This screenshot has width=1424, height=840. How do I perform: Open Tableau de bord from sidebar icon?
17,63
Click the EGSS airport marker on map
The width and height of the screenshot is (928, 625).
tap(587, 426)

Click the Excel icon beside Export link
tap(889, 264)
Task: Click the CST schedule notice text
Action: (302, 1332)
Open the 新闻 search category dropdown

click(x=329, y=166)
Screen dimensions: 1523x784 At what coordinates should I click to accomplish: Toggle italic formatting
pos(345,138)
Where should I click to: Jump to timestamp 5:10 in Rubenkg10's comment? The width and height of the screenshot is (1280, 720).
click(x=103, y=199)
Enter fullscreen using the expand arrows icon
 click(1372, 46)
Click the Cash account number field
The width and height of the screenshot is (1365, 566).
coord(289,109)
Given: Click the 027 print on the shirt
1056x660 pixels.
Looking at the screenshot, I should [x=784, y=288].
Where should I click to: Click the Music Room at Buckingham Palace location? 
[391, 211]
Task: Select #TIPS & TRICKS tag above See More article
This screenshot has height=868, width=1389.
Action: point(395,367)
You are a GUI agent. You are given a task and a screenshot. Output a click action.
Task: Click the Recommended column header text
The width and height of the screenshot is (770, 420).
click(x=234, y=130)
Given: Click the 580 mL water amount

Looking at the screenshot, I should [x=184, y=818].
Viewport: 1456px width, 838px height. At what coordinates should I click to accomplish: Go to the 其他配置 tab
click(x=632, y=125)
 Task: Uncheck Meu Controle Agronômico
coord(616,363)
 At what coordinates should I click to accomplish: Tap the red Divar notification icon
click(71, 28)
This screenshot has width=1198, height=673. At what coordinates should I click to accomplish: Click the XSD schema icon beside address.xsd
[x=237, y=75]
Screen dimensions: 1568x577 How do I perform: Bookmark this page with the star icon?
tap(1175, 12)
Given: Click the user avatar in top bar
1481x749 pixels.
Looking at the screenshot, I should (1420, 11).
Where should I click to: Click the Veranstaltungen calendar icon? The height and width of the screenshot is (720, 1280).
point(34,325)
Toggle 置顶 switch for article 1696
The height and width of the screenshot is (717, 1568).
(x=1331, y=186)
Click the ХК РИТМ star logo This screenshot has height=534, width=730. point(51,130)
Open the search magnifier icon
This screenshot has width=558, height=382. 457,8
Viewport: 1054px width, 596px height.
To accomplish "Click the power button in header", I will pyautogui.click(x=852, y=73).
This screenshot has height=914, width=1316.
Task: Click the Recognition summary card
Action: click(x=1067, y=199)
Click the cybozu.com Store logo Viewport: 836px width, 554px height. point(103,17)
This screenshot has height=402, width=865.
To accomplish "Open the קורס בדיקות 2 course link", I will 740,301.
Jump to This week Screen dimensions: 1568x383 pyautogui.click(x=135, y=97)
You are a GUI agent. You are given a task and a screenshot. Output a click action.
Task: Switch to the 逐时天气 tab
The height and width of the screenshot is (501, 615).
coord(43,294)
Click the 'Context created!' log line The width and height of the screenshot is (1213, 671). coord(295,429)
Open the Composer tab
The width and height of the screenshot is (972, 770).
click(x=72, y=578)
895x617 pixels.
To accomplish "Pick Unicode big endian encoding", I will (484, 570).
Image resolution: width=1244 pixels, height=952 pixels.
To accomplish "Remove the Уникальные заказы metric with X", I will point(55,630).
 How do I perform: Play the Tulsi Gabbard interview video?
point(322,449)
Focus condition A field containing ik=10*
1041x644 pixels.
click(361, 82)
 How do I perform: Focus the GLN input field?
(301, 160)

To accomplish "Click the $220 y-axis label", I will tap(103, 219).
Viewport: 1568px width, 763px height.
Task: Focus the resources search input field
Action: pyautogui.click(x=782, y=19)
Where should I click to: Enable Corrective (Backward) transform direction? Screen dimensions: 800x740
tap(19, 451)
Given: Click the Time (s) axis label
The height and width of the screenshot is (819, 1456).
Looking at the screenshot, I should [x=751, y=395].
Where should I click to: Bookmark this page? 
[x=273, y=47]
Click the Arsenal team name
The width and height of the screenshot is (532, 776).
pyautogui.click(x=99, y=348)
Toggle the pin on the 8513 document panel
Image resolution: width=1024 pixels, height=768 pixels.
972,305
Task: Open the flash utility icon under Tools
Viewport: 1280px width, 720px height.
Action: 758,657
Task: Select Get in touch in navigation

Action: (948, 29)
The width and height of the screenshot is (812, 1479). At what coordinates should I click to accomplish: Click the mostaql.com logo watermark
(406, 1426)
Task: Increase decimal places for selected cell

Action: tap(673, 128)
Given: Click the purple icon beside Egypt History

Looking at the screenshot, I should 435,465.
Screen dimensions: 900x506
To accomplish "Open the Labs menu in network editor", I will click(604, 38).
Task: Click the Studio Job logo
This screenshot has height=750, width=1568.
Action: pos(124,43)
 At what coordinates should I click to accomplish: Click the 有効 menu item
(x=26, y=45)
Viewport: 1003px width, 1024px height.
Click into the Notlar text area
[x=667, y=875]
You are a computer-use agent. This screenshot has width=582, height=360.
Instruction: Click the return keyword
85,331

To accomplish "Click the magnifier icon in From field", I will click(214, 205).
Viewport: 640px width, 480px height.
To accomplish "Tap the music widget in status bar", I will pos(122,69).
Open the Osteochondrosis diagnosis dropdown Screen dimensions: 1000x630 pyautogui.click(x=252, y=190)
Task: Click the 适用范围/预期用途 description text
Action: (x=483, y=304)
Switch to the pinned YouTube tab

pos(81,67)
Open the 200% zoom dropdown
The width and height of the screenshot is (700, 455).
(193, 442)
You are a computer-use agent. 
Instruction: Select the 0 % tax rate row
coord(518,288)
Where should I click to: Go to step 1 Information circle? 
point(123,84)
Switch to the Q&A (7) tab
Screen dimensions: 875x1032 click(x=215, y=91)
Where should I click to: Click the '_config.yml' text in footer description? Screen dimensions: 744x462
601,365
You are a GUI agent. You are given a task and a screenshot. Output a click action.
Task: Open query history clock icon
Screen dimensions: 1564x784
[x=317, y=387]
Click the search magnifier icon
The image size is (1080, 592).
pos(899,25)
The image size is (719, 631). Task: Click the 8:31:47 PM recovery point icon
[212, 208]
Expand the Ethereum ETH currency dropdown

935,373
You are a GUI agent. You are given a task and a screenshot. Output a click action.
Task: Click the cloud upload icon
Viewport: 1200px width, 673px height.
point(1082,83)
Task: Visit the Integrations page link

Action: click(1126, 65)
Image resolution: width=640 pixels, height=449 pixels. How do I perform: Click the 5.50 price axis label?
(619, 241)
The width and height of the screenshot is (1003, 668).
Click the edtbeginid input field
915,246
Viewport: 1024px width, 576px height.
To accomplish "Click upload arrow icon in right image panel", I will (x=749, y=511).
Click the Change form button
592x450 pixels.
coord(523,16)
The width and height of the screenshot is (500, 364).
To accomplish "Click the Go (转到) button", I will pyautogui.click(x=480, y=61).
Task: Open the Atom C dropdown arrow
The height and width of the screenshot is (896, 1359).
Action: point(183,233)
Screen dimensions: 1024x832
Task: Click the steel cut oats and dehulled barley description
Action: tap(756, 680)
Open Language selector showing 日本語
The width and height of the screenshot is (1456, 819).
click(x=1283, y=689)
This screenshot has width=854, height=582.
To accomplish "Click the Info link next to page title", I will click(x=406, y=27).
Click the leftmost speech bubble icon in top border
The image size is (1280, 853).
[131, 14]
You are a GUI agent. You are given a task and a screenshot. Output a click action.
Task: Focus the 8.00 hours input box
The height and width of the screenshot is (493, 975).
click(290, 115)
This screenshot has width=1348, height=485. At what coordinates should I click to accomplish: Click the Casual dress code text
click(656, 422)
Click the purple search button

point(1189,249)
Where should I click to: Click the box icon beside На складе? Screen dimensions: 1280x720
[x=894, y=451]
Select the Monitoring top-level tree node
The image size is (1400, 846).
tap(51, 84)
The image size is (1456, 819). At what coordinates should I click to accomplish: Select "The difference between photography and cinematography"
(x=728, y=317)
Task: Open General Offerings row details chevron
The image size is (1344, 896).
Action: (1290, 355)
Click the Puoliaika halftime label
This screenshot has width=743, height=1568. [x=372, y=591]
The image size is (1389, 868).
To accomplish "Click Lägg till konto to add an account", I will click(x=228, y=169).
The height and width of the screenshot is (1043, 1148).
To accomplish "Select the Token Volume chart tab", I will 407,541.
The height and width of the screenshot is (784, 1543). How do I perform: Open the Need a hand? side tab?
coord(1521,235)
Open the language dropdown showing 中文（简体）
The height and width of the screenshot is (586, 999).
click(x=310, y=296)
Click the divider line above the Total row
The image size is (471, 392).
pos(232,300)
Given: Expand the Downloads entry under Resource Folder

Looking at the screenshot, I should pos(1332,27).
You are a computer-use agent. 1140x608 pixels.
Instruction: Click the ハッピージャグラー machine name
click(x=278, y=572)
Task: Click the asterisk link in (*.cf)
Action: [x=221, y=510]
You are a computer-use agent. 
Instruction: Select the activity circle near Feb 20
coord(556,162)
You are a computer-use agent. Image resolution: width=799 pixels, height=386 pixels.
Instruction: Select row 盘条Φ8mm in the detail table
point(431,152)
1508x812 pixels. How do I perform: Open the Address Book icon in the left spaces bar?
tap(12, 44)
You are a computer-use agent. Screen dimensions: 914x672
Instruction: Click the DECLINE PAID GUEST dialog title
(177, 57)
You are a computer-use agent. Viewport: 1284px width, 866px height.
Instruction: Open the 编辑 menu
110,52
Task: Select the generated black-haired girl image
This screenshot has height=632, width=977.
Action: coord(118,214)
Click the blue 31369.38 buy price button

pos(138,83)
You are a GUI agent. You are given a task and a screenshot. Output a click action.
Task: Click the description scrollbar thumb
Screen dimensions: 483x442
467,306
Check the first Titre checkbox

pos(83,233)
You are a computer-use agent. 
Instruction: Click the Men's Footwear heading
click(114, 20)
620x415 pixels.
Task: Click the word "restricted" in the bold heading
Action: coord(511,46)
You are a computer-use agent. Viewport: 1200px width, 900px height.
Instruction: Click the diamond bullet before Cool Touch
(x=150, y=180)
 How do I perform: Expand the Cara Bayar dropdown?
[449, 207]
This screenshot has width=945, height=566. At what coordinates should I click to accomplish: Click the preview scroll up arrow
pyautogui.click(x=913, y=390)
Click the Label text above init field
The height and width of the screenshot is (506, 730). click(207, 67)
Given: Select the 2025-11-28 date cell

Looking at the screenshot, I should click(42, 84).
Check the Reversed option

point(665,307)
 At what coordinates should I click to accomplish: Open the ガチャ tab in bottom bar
________
Recast the stretch of the listing above, from the line containing "Image resolution: width=1244" through the line containing "Looking at the screenshot, I should [x=751, y=395].", as a numbered list, leaving out any blank lines.

1. Image resolution: width=1244 pixels, height=952 pixels.
2. To accomplish "Remove the Уникальные заказы metric with X", I will point(55,630).
3.  How do I perform: Play the Tulsi Gabbard interview video?
4. point(322,449)
5. Focus condition A field containing ik=10*
6. 1041x644 pixels.
7. click(361, 82)
8.  How do I perform: Focus the GLN input field?
9. (301, 160)
10. To accomplish "Click the $220 y-axis label", I will tap(103, 219).
11. Viewport: 1568px width, 763px height.
12. Task: Focus the resources search input field
13. Action: pyautogui.click(x=782, y=19)
14. Where should I click to: Enable Corrective (Backward) transform direction? Screen dimensions: 800x740
15. tap(19, 451)
16. Given: Click the Time (s) axis label
17. The height and width of the screenshot is (819, 1456).
18. Looking at the screenshot, I should [x=751, y=395].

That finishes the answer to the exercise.